Lechner: Die Person, die mich bei allen bisherigen KRIMH-Produktionen begleitet hat, ist
Norbert Leitner. Er hat die Aufnahmen gemacht, gemischt und gemastert. Das Songwriting stammt von mir, aber es waren noch unterschiedliche Gastmusiker dabei. Die Guest-Vocals haben Rafał von Decapitated, Zofia von Obscure Sphinx, der Youtuber „VokillCovers“ und Patryk Zwolinski beigesteuert. Auch der Sänger meiner ehemaligen österreichischen Band Thorns Of Ivy, Silva Raziel, ist mit dabei. Wir haben unterschiedliche Gesangsstile: Clean, Screams, Black Metal, Death Metal. Neben den Sängern hat auch der amerikanische Gitarrist Keith Merrow mitgewirkt und mein Bandkollege Christos von Septicflesh hat mir ein paar Streicher komponiert und programmiert. Das Artwork hab’ ich gemeinsam mit dem deutschen Designer „Written In Black“ gemacht. Er hat auch schon mein letztes Album-Artwork gestaltet.

PARADOX: HAST DU FINANZIELLE FÖRDERUNGEN DURCH ÖSTERREICHISCHE INITIATIVEN BEKOMMEN?

Lechner: Ich muss ehrlich sagen, dass ich mich damit noch nicht wirklich auseinandergesetzt habe, da ich viel Zeit im Ausland verbringe. Das ist das erste Album, das ich komplett selbst bezahlt habe. Die Vorgänger habe ich mit Indigogo vorfinanziert – da haben die Fans das Album schon gekauft, bevor’s erschienen ist.

PARADOX: DU UND DEINE PROJEKTE SIND MITTLERWEILE INTERNATIONAL BEKANNT. WIE BEGEGNEN DIR HEIMISCHE MUSIKERKOLLEGEN?

Lechner: Die Leute, die im Metal-Bereich tätig sind, kennen mich meistens. Wir sind nach wie vor normale Kollegen und Freunde. Die meisten freuen sich für mich und sind stolz, dass es ein Österreicher international schafft. Es gibt sehr viele talentierte Musiker in Österreich, aber oft fehlt an irgendeinem Punkt der Support von der Umgebung. Außerhalb der MetalSzene werde ich meistens als „der Schlagzeuger von Youtube“ wahrgenommen – zumindest zu 98 Prozent.
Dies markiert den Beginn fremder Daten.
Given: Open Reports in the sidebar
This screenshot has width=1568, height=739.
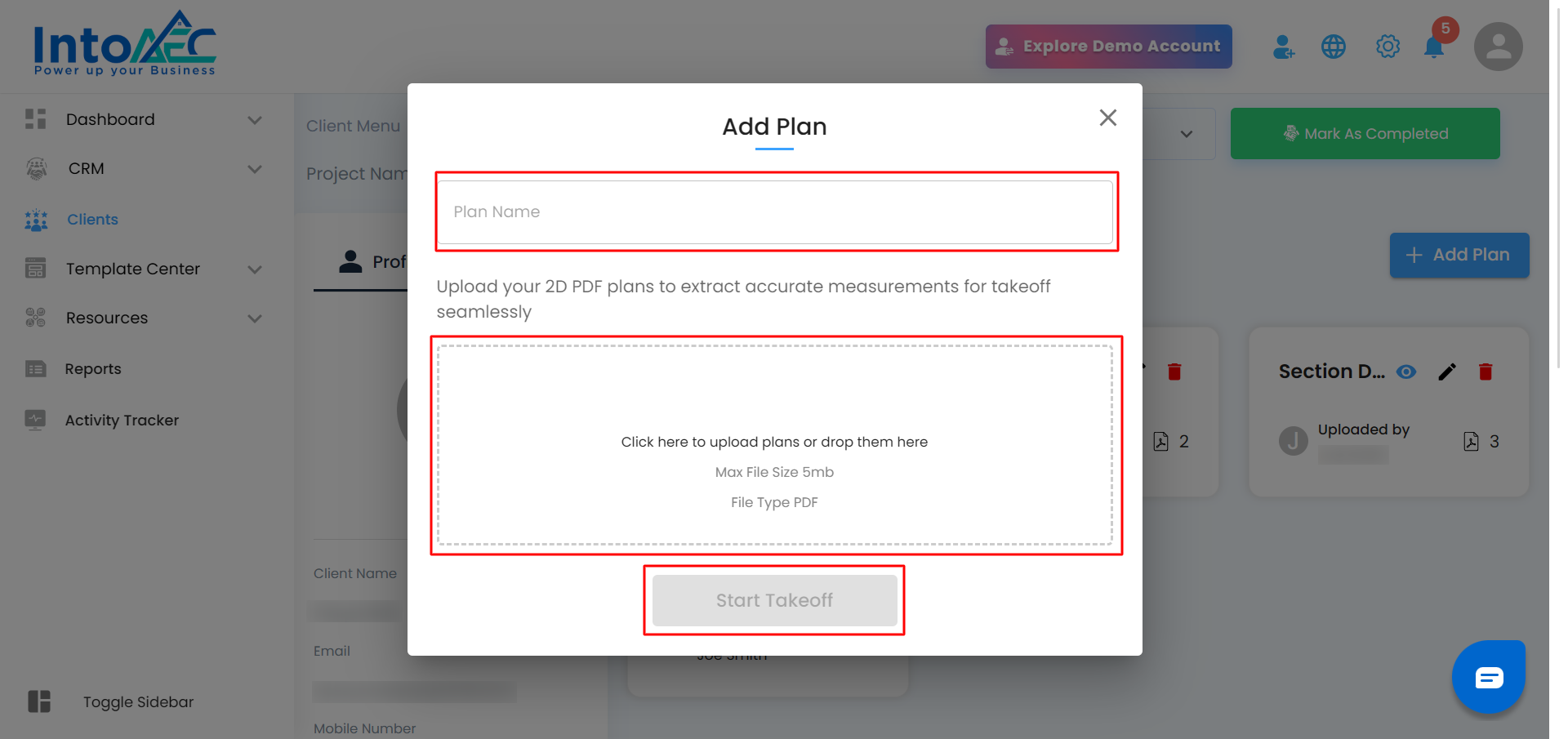Looking at the screenshot, I should pos(93,369).
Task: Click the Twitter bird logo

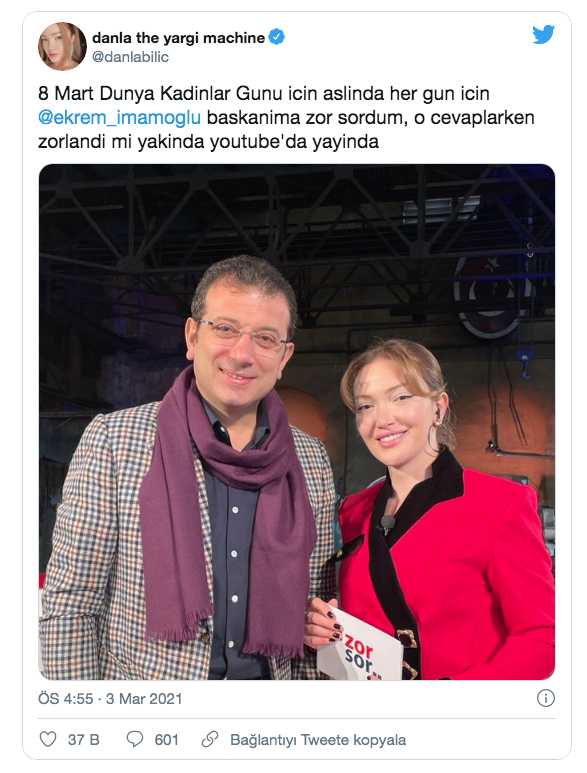Action: pyautogui.click(x=543, y=35)
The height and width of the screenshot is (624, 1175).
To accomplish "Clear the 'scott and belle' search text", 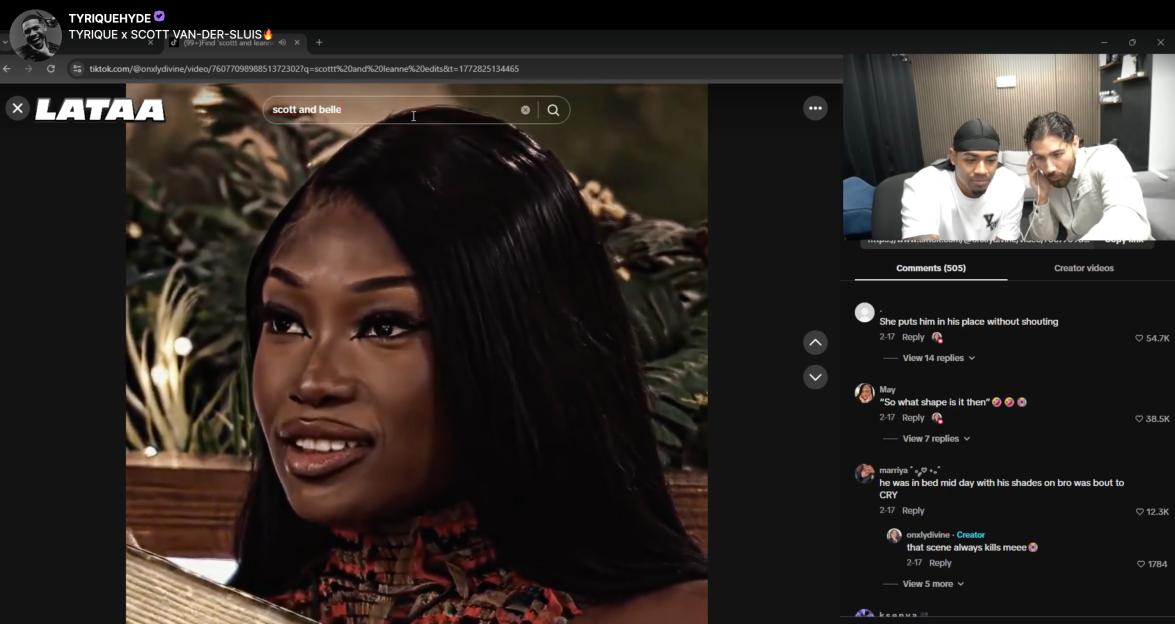I will [x=525, y=110].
PARADOX: WEISST DU, OB DU BEI DEN PLAYERN DES ÖSTERREICHISCHEN MUSIKBUSINESS WAHRGENOMMEN WIRST?

Lechner: Ich weiß es nicht und ich glaub’s, ehrlich gesagt, auch nicht. Die Leute, die in der Szene sind, kennen mich wahrscheinlich, aber ich glaube, da gibt’s kein Interesse an meinem Soloprojekt. Ich möchte damit auch nirgends gebunden sein, weil ich nicht weiß, ob’s ein viertes Soloalbum geben wird. Für mich steht im Vordergrund, dass ich meiner Kreativität freien Lauf lassen kann. Ich mag den Do-It-Yourself-Charakter und dass das in so einem großen Ausmaß funktioniert. Ich freu’ mich über Medienaufmerksamkeit, weil da oft Fans dahinter sind. Mir ist am wichtigsten, dass ich bei den Menschen wahrgenommen werd’, die meine Musik wirklich
hören wollen.

PARADOX: WELCHE PLÄNE HAST DU FÜR DIE KOMMENDEN MONATE?

Lechner: Im Sommer spiele ich mit Septicflesh Festival-Shows in Europa. Der Release für unser neues Album ist voraussichtlich Ende Sommer. Anschließend gibt es eine US- und eine Südamerika-Tour.